Lifewalla is a gritty and raw story that exposes the legacy of disaster. In an increasingly connected world, with constant access to global events, we are bombarded with images and information about environmental and political crises, and disasters, and their immediate impacts. We are less exposed, however, to the long-term consequences of such events. What happens to survivors after the emergency aid and media coverage has left? How do communities rebuild and thrive in the face of immense tragedy and despair?
Although it is difficult to bear witness to the horrendous experience of Dilkhush recounted in the narrative, Lifewalla is also a story that celebrates the ways in which people and communities have cared for one another in the aftermath of the disaster and the resilience and strength of survivors.
In writing Lifewalla, authour Nina Joshi Ramsey has clearly drawn on her training and experience in stress management and mental trauma to get under the skin of the psychological impact of humanitarian disasters. It is a powerfully written and colourful book which steers clear of what might be some of the more obvious means of expressing the disaster’s aftermath whilst still creating a strong sense of empathy for the complex and difficult feelings a survivor might experience.
The survivors in Bhopal have had to contend with a myriad of health, social and economic impacts in the 30 years following the 1984 Gas Disaster and during the ongoing water contamination crisis. The Bhopal Medical Appeal, a UK registered charity, supports clinics in gas and water affected communities in Bhopal, which address the health, social and economic impacts of the Disaster through the provision of free integrative medical care, and community health and education initiatives.
We are proud that Lifewalla tells the story of so many inspirational Bhopali women gas survivors and, by purchasing the novel, the reader will be helping the Bhopal Medical Appeal support the life-changing work taking place at the clinics we fund in Bhopal.
Bhopal Medical Appeal
Nina Joshi Ramsey’s stunning debut novel, Lifewalla is inspired by the real-life events of one of the world’s worst-ever industrial tragedies: the Bhopal disaster. Often unseen is the reality of the psychological suffering following disasters, but it is the basis of this sensitively-written, insightful book.
On the night of December 2nd, 1984, the Union Carbide India Limited pesticide plant in Bhopal, India, leaked a deadly cloud of poisonous gas methyl isocyanate on nearby shanty towns as their inhabitants slept.
None of the six safety systems designed to contain such a leak were operational, so the gas quickly spread with instantaneous and catastrophic results.

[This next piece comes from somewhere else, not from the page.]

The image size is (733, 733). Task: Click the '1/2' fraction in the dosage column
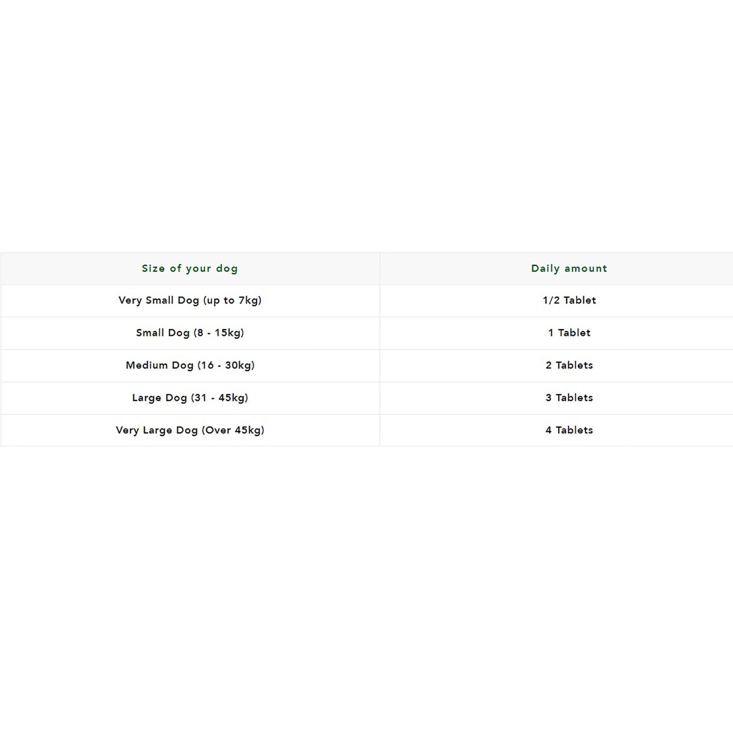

The disaster claimed the lives of nearly 4,000 people and injured nearly 600,000 more. It’s estimated that over the ensuing 30 years, some 25,000 have since died, while many more survivors – an estimated 120,000 to 150,000 – are still suffering ill health as a result of the leak.
Along with the physical ailments residents must still endure, many have been left with chronic psychological trauma, including flashbacks, nightmares, stress, anxiety and depression. These are still often accompanied by social stigma.